▶ Source excerpt
They have to be knowledgeable in many different fields, including VAT, which can have implications on the asking price, marketing information, the estate agents’ commission and the overall outcome of the transaction which may fall apart because of errors in VAT.

What is the general rule of thumb regarding VAT and property transactions?

If the property is NOT sold as a going concern, then the seller’s VAT status will determine whether VAT or transfer duty will be applicable in the transaction.

 

What are the requirements for a property to be sold as a going concern (0% VAT payable)?

i) Both the seller and the purchaser as described in the Offer must be registered for VAT;

ii) There must be VATable businesses being conducted at the property which is being sold as part of the property (like a lease); and

iii) the VATable business must also be sold from seller to purchaser.

What happens if the seller and buyer are both VAT vendors but there is no business being sold with the property?

Then the Offer price will have to provide for the 15% VAT which will be paid by the buyer as part of the purchase price. The buyer can then claim back the 15% from SARS as soon as his/her/its business starts operating.

Why do sellers, landlords, and agents prefer to advertise a property excluding VAT?

They prefer it for obvious reasons, such as avoiding a higher asking price, which can affect the property’s marketability.

Can a purchaser insist on an inclusive VAT price even if the property is advertised as exclusive of VAT?

Yes, they can. The seller will have to pay the VAT to SARS, calculated on the selling price, and cannot add it to the asking price. Clarity in respect of the TOTAL PRICE is required though so there are no disagreements later.

Is it legal to advertise a property without VAT or as exclusive of VAT?

No, it is illegal to advertise a property without including VAT. The Value-Added Tax Act 89 of 1991 requires that any price advertised or quoted by a VAT vendor must include VAT.

What happens if a seller, landlord, or estate agent advertises a property as VAT-exclusive?

It is a criminal offense, punishable by law, to advertise VAT-exclusive prices.

Can estate agents add VAT to their commission later on?

No, estate agents earn commission on the sales price ex VAT (so the net sales price) and the agents must then add their own VAT to their commission.

Is it still common practice to advertise properties as VAT-exclusive?

▶ Job 1
In the VAT text, which law requires any price advertised or quoted by a VAT vendor to include VAT?
▶ Job 2
Decide whether each statement agrees with the VAT text: (a) To sell a property as a going concern, both seller and purchaser must be registered for VAT. (b) Estate agents earn commission on the sales price including VAT. (c) Advertising VAT-exclusive prices is a criminal offense.
Answer from the VAT text alone.

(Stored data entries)
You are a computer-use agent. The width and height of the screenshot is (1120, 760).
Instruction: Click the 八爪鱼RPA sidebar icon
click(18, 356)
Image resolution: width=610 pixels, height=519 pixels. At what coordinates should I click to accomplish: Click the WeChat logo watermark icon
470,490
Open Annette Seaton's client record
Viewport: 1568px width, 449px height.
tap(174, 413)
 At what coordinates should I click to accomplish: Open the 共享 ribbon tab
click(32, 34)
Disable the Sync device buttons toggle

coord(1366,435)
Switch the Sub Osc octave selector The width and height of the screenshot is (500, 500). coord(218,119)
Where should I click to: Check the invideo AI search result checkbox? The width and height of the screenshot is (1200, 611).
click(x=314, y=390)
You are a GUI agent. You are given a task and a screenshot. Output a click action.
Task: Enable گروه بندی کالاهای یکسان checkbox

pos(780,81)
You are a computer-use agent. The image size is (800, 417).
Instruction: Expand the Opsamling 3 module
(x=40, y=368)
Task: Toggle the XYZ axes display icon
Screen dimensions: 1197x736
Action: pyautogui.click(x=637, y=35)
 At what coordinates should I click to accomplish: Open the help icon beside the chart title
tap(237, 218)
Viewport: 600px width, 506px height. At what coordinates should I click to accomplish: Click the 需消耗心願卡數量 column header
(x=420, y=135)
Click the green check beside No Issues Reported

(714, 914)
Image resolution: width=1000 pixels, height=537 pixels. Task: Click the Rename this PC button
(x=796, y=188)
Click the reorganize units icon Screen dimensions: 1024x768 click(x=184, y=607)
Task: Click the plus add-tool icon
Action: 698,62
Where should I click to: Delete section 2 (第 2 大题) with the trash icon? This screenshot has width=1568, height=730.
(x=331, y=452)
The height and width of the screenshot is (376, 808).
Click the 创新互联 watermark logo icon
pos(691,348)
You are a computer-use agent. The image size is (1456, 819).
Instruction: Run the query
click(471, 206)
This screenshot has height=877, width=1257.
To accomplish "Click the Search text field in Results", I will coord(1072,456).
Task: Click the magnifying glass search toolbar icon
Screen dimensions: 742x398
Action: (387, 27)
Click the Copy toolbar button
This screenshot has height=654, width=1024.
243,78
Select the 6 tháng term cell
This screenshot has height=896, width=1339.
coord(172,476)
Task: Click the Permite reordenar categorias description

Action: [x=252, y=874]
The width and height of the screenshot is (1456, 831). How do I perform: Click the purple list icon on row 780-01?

▶ Correct output 1
The Value-Added Tax Act 89 of 1991.

▶ Correct output 2
(a) Yes: "Both the seller and the purchaser as described in the Offer must be registered for VAT"
(b) No: "estate agents earn commission on the sales price ex VAT (so the net sales price)"
(c) Yes: "It is a criminal offense, punishable by law, to advertise VAT-exclusive prices."